**Your goal**. Can you turn the material, from the line containing "Where should I click to: Disable" through the line containing "pyautogui.click(x=113, y=77)", inclusive, into a numbered list with blank lines left out?

**Record set**.
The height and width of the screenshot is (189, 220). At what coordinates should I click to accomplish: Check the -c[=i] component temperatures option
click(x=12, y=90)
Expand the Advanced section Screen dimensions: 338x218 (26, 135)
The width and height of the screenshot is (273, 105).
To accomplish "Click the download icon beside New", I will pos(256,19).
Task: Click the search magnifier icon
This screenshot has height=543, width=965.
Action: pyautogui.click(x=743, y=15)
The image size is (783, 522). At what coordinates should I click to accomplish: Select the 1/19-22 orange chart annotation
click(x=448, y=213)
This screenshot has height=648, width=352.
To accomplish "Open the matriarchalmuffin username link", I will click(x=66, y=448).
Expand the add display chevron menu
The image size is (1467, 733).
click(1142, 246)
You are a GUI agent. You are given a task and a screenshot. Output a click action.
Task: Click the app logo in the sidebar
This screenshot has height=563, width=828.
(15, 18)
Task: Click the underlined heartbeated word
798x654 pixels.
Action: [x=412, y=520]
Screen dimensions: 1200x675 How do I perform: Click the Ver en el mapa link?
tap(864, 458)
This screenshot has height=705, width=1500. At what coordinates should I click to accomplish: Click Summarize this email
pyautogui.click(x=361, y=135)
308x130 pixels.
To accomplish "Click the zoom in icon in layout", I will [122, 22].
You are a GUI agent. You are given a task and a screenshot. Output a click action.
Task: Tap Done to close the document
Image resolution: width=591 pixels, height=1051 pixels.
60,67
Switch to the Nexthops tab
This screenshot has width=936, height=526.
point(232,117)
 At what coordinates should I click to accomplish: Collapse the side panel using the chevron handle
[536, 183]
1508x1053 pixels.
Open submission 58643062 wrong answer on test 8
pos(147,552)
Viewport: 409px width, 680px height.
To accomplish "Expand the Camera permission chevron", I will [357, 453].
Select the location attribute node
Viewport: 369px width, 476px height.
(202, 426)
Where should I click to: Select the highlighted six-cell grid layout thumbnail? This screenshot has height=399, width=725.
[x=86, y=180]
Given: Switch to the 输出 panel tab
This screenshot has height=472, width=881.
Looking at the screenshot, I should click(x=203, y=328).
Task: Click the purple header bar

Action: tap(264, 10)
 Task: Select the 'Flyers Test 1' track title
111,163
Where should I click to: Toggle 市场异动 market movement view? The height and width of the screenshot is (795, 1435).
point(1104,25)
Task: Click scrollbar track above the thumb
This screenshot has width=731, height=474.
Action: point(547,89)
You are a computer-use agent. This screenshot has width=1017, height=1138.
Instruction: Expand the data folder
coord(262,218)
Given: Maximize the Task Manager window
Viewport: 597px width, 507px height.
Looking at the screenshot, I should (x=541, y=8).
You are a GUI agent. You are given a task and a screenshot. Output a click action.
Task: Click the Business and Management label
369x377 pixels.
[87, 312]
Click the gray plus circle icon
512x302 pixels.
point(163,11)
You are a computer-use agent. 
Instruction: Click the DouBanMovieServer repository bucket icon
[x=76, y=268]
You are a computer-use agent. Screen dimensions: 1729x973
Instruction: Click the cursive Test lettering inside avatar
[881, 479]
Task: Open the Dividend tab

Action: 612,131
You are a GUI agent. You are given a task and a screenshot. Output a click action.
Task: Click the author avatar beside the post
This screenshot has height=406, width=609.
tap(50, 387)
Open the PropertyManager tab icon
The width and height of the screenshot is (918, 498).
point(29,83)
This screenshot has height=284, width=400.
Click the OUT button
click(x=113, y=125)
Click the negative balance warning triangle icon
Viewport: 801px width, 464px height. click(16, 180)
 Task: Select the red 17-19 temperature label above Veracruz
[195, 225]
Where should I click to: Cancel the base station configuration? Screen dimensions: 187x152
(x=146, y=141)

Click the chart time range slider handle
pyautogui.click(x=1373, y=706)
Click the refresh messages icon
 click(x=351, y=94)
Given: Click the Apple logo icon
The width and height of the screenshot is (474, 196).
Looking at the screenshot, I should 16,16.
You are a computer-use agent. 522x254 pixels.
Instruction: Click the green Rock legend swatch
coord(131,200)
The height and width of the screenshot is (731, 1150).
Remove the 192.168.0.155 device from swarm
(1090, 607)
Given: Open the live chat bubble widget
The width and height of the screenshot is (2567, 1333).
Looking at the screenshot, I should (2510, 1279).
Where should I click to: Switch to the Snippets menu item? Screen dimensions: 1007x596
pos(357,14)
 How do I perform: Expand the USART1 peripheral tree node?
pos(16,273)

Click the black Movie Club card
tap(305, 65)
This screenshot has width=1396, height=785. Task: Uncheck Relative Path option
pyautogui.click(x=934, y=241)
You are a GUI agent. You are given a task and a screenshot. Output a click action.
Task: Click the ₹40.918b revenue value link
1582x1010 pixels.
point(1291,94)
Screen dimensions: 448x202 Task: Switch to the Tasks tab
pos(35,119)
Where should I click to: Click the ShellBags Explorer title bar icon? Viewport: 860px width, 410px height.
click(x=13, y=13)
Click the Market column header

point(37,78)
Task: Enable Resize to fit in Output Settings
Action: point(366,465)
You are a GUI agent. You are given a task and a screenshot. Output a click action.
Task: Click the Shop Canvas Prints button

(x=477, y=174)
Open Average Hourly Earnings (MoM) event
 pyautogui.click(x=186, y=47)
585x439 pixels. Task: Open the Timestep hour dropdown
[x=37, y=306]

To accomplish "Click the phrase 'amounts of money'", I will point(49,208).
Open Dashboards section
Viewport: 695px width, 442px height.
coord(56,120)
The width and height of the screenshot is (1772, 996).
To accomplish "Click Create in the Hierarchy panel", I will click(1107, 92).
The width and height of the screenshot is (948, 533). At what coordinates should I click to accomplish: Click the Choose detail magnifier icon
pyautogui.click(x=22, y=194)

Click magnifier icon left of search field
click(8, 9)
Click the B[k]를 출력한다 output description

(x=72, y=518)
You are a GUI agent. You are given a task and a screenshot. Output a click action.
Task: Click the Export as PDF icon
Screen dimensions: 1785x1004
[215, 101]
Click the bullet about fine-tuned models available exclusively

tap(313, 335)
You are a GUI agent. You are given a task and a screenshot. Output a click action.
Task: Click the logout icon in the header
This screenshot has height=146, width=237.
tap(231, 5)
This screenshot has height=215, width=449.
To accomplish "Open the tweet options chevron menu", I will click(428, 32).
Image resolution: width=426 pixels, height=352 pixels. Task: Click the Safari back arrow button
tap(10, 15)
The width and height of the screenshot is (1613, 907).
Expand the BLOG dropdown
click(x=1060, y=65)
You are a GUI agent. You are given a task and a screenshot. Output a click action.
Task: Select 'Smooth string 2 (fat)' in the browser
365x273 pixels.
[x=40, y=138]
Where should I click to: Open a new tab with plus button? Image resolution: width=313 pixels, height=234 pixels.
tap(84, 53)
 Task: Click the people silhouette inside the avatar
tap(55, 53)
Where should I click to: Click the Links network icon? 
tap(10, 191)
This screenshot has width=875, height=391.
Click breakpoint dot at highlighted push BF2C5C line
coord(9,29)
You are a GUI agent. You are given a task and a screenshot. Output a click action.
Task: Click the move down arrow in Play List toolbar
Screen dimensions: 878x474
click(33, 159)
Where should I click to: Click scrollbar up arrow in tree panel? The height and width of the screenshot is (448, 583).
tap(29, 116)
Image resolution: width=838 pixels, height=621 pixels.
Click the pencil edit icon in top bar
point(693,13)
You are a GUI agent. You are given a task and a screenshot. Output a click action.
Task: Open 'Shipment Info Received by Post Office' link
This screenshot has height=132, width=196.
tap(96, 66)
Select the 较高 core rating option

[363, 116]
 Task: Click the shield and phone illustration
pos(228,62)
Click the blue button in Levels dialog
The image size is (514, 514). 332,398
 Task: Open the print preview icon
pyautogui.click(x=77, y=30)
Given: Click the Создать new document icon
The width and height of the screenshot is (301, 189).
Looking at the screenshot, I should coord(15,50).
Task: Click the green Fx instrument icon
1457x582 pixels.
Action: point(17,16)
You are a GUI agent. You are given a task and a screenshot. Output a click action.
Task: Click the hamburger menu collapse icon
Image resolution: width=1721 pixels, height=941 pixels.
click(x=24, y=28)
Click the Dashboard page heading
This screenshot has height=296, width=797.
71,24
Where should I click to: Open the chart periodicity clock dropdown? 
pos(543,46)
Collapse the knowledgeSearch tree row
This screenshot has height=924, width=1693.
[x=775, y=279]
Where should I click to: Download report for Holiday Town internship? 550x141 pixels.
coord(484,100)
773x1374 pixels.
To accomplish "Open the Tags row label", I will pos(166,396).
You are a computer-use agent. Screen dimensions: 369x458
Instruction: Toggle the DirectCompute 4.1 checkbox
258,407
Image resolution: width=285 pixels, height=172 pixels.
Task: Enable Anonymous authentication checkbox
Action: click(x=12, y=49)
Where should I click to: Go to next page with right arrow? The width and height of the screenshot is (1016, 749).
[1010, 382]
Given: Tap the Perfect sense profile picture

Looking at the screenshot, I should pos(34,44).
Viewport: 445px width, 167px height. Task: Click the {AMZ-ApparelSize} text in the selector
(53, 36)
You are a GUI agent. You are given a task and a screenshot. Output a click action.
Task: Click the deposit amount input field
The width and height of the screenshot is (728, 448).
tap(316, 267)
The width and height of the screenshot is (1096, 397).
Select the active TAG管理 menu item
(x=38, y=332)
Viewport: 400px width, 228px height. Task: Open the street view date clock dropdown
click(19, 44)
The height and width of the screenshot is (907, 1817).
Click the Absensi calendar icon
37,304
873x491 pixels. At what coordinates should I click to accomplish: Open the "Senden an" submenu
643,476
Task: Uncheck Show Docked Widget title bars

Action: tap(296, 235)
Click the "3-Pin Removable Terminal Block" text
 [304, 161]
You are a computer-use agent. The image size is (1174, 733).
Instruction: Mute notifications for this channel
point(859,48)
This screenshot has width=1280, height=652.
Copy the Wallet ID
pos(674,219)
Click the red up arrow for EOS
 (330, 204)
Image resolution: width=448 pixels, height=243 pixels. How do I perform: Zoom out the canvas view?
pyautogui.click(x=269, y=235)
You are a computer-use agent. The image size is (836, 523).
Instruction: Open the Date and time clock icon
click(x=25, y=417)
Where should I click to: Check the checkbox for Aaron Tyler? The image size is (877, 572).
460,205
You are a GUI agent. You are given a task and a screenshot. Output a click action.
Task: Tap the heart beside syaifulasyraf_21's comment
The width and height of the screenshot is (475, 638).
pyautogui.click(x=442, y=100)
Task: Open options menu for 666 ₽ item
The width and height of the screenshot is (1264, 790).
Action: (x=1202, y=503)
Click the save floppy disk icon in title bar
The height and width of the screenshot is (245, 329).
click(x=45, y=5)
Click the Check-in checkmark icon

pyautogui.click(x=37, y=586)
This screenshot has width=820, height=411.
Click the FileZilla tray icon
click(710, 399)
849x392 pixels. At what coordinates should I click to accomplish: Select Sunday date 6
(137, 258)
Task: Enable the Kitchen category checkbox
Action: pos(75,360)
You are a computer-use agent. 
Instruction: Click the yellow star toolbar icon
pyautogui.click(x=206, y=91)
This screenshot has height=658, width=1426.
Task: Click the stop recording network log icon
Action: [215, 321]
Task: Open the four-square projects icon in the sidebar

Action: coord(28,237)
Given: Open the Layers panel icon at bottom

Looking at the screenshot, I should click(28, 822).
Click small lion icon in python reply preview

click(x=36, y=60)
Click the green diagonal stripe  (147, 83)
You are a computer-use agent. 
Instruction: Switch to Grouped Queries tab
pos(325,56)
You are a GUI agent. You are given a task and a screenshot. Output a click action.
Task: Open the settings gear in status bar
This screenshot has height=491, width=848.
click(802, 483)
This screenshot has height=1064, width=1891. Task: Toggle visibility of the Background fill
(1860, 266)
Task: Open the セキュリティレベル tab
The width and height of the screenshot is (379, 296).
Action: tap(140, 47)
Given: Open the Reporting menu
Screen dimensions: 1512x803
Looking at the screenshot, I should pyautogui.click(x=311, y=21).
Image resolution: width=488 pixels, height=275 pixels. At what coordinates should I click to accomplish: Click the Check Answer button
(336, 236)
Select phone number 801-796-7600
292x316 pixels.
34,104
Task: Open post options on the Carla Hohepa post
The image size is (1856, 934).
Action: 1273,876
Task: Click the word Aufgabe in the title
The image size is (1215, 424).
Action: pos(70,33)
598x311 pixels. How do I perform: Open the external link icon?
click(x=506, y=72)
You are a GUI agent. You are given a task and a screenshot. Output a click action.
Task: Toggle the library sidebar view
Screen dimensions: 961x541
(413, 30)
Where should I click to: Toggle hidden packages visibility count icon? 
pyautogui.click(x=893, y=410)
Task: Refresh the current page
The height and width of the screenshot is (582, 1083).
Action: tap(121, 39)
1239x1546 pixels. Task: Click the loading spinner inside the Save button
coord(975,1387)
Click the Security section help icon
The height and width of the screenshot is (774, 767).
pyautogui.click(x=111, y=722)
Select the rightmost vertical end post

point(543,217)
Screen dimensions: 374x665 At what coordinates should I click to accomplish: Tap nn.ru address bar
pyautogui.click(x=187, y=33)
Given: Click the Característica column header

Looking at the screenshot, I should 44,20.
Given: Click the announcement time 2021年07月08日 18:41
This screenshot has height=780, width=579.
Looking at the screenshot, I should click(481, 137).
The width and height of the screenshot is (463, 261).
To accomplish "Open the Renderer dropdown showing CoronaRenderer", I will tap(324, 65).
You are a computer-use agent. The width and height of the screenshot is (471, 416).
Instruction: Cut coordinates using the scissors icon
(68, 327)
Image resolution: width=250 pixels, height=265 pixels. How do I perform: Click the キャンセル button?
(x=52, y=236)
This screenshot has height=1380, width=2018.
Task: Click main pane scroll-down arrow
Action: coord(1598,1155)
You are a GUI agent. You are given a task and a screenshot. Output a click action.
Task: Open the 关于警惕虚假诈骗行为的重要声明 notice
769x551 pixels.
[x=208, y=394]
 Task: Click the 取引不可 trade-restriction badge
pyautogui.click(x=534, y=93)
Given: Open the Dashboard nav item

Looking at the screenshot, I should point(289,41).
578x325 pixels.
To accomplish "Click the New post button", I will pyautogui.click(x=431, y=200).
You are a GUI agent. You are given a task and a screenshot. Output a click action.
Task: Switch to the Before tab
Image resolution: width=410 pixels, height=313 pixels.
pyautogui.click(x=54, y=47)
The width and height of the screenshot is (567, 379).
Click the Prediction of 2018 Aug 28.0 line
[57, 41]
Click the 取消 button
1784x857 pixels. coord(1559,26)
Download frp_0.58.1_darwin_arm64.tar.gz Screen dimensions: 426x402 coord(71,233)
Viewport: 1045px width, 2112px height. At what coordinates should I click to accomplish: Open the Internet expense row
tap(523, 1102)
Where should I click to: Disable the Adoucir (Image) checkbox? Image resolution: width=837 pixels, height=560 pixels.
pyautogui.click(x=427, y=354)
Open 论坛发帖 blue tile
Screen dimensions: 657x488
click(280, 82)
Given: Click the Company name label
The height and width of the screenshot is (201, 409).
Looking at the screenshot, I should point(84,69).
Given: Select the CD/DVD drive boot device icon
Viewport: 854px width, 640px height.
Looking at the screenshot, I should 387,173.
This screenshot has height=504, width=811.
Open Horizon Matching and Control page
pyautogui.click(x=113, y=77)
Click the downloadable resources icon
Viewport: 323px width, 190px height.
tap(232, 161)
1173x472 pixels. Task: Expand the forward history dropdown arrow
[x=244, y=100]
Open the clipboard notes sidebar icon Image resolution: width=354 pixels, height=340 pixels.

**Final result**.
1. Where should I click to: Disable the Adoucir (Image) checkbox? Image resolution: width=837 pixels, height=560 pixels.
2. pyautogui.click(x=427, y=354)
3. Open 论坛发帖 blue tile
4. Screen dimensions: 657x488
5. click(280, 82)
6. Given: Click the Company name label
7. The height and width of the screenshot is (201, 409).
8. Looking at the screenshot, I should point(84,69).
9. Given: Select the CD/DVD drive boot device icon
10. Viewport: 854px width, 640px height.
11. Looking at the screenshot, I should 387,173.
12. This screenshot has height=504, width=811.
13. Open Horizon Matching and Control page
14. pyautogui.click(x=113, y=77)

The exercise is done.